Since I've Been Home

I've run out of socks that match. I haven't been able to sleep because I keep thinking about what to put in my empty fireplace without a flue and what a flue is. The temperature dropped, the sky came with it, and I thought about how much of my life in Alaska is spent watching the way the weather pulls itself over the town like a hood. Here, the clouds streak over the mountains like raked apart strands of white hair, and the spaces between every place feel stretched out and airy, clean. Here, I look more straight-ahead than above. Since I've been home I've been thinking more in contrasts than comparisons. When I got back to work, it felt like the room was more full of stuff than when I'd left. When I put my clothes on, I realized I've been smelling more like mold for the last four months than I thought I had. When I thought about my grandpa, I had to shift everything a little bit to remember he's not in his apartment anymore on a green sunken couch above the lake listening to the radio station on his TV. I wonder why it's sometimes hard to remember that people have died, and I think it might be because so little else changes until we make an effort to take our notes--to notice, really.

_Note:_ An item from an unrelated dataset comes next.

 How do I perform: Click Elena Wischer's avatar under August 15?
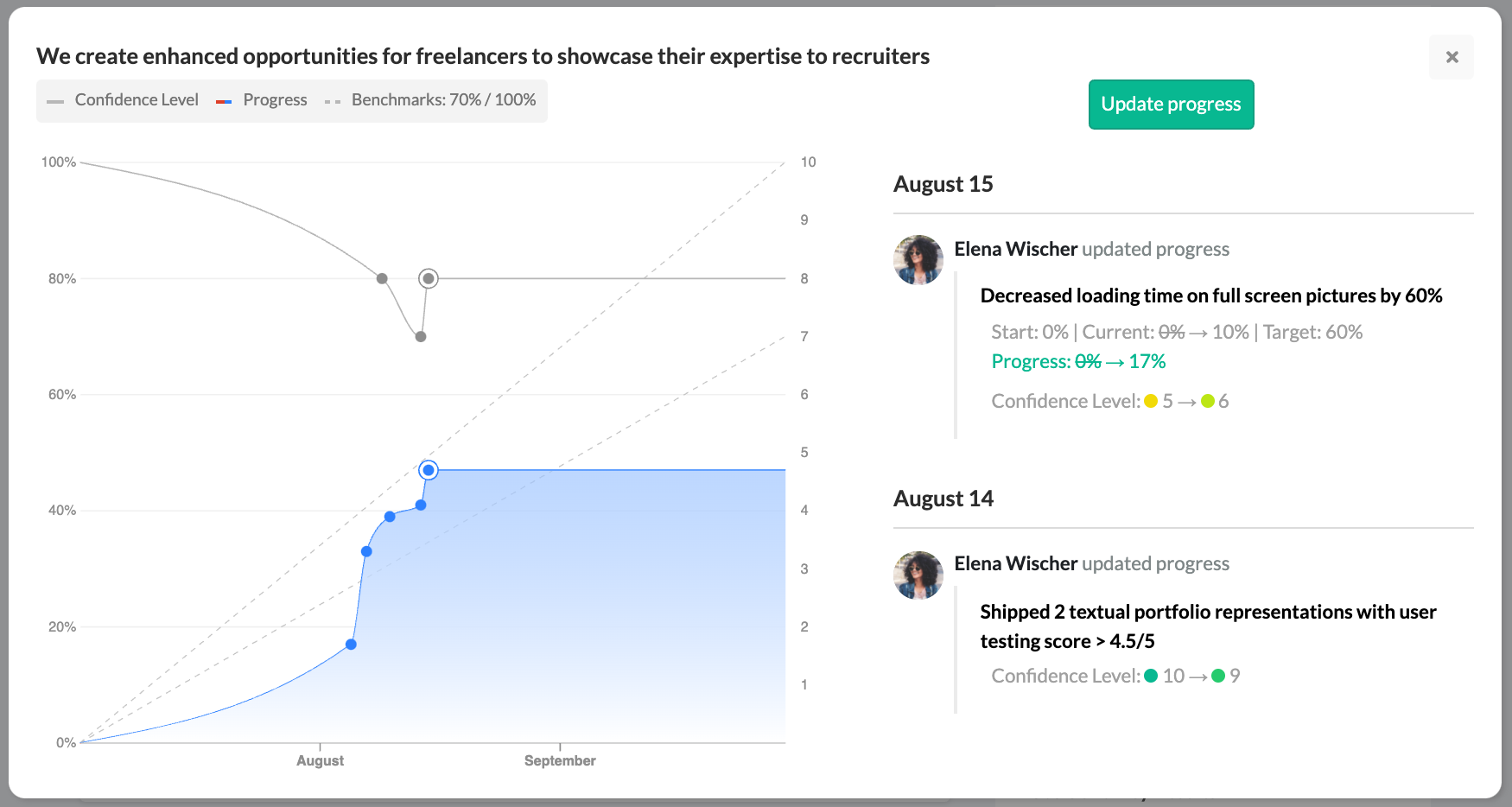coord(918,259)
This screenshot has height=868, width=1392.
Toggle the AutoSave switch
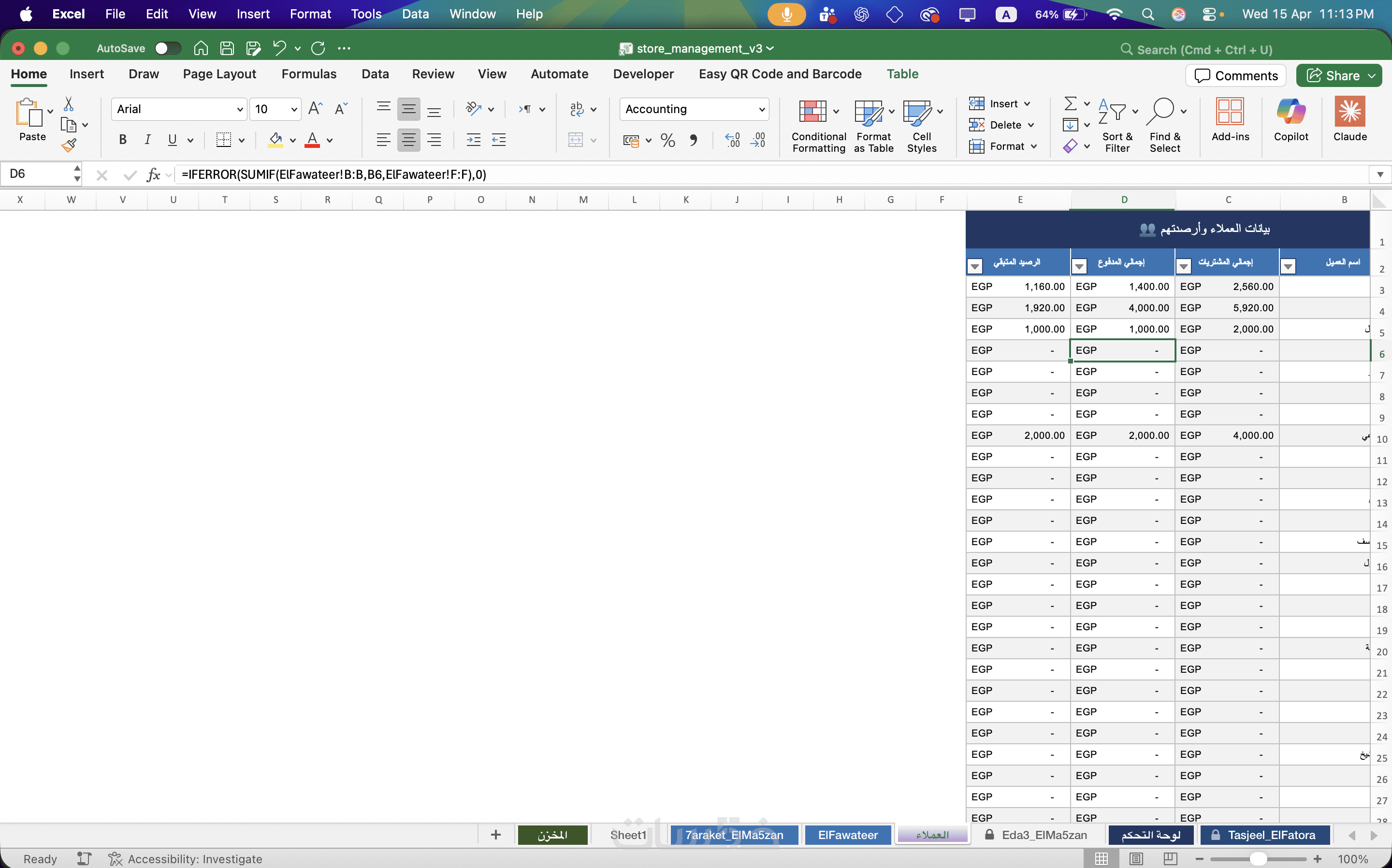point(168,48)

When I came off the plane, Colorado felt light on its feet and dewy, but I woke up the next day and, to my surprise, missed the curved spoon of a sky in Sitka and the way my boots sound when the mud sucks them down then lets them go.

Then my best friends came. We hiked up a shallow stream, set the camera timer, and tried to jump right when the shutter went off and I realized how good it is to be around a group of girls for a few days before you share your life with a man. We fixed each others' hair and ordered flavored vodkas. We traded clothes and read magazines. It was perfectly cliché and sometimes a girl needs to live out a few magazine scenes to feel like her life is familiar again. I remember last summer, during the months with no sun, I saw a magazine photo of a woman in a white dress and I cried. This time, in Alaska, I read books about ice and realized as long as Luke lives where I do, I can do cold. Teenie sent me a long sweater and I bought expensive teas. Some days, I almost didn't notice the rain. When I got home, the sun was nice, but I waited for Luke like light. When he got here, it was like putting on that white dress.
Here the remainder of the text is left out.